Stanislaw, who also is an independent senior advisor to the financial services firm’s energy and natural resources practice, said that in President Obama’s “second 100 days,” the strategy will also include building on local green energy initiatives to forge a national energy framework, asserting global leadership by agreeing to the principles of a carbon framework, and investing heavily in education and basic research and development to support all forms of energy.

But the administration’s environmental agenda also could lead to substantially higher energy costs, another Deloitte expert indicated.

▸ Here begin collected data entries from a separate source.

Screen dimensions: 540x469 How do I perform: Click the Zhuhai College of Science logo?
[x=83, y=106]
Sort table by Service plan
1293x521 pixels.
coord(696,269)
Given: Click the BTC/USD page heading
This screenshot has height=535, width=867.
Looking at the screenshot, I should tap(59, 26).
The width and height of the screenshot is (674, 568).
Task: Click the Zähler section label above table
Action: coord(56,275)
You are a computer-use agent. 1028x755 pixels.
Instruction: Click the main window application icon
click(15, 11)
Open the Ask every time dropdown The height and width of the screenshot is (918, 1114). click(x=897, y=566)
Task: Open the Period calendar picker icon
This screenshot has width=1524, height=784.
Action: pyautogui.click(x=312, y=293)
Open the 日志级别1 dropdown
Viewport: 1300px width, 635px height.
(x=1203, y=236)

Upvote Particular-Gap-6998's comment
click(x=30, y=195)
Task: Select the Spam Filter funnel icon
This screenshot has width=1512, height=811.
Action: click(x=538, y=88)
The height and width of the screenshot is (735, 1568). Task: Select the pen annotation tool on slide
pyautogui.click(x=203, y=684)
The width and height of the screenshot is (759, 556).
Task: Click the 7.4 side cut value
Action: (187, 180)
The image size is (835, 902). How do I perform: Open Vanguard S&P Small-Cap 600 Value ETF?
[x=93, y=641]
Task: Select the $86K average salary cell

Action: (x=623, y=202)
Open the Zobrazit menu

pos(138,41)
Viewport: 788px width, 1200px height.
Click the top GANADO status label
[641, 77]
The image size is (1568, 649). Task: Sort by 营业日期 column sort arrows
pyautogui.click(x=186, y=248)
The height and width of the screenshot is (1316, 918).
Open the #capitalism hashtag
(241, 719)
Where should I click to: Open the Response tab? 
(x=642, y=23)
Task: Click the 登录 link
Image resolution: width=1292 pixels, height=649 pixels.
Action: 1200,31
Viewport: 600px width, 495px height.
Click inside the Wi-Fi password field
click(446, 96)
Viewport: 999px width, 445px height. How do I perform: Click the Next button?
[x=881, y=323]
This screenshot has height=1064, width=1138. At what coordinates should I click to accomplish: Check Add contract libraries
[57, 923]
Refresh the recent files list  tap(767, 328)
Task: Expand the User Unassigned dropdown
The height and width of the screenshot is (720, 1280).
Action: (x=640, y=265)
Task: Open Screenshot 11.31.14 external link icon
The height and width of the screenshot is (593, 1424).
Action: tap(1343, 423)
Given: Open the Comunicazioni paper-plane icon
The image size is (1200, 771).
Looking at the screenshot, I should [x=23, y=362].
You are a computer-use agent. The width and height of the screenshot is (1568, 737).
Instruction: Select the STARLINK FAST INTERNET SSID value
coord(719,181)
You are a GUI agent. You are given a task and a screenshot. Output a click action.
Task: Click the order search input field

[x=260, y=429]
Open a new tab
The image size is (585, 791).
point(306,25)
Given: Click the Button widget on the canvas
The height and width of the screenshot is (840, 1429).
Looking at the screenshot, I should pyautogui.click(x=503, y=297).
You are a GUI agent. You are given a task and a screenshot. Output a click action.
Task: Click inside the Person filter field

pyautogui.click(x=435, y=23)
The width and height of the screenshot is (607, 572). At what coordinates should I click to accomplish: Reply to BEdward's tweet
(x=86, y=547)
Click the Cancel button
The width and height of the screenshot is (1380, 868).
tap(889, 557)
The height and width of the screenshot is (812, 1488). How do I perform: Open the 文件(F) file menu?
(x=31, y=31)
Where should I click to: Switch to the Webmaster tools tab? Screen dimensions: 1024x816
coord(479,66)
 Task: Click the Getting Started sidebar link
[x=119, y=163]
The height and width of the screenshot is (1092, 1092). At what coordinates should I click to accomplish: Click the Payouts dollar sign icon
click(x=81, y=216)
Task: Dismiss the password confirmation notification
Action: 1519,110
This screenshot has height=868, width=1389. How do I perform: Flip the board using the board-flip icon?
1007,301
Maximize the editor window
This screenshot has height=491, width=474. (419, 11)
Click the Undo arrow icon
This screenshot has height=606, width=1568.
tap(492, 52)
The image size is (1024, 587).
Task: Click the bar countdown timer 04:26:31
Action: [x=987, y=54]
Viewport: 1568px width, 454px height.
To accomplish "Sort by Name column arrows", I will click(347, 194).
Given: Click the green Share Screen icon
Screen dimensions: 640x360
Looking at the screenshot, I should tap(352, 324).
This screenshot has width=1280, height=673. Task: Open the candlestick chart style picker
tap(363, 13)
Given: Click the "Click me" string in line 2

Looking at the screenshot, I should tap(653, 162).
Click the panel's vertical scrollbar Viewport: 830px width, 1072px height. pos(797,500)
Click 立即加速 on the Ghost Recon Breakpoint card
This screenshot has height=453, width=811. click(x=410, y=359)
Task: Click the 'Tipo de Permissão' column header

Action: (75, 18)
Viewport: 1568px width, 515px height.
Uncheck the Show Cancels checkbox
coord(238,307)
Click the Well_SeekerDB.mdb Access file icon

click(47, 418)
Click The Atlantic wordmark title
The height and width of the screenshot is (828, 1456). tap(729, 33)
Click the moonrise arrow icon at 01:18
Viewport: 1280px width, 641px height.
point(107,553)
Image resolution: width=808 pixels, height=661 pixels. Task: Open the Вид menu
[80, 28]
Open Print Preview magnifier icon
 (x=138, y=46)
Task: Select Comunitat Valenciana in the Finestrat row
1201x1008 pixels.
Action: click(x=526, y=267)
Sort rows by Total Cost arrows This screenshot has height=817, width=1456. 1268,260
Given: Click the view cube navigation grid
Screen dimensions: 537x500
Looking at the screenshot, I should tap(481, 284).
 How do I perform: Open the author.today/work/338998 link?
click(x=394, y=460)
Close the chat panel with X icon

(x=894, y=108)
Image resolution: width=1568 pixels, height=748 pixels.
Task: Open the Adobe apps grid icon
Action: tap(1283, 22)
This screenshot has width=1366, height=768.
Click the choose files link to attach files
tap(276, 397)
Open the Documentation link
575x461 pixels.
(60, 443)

Branko Terzic, the firm’s energy and resources regulatory policy leader, said that in Deloitte’s survey of 60 state regulators in March and April, 81.3% said they believed the administration’s proposed cap–and–trade system for carbon dioxide emissions would increase electricity costs in their states.

‘Very ambitious’

Energy industries face the prospect of higher taxes even if current environmental bills aren’t enacted, according to Clint Stretch, managing principal for tax policy at Deloitte Tax LLP. “These are a very ambitious set of proposals. If they don’t pass, it will leave a big hole in the deficit,” he said. “I predict that by 2011–12, we will have a major discussion about how to pay for government services that we’ve dodged the last 30 years. Carbon auctions, a carbon tax, a fuel tax or a broad–based consumption tax will be the only real revenue–raising players when we do,” Stretch added.

Stretch said discussions of ending oil and gas financial incentives that some politicians consider loopholes went on for years in Washington before several became part of the Obama administration’s proposed fiscal 2010 budget. “Some of them frankly are naive. They don’t consider the consequences going forward,” he said.

This push for higher taxes comes as oil and gas prices have plunged, added Gary A. Adams, US oil and gas leader in Deloitte’s energy and resources industry group. “Right now, the US independent producers are feeling this hardest. Their cash flows are their lifelines. This could lead to mergers and acquisitions in the future. Companies with cash think values could drop further so this may not occur immediately,” he said.

As demand has fallen, so have revenues for national oil companies whose governments rely heavily on energy to operate, Adams said. This could lead to improved contracts for integrated oil companies with the technical resources that are continuing to invest through the worldwide economic downturn, he suggested. “Majors also are reducing their costs, including centralizing more operations around the world,” he said.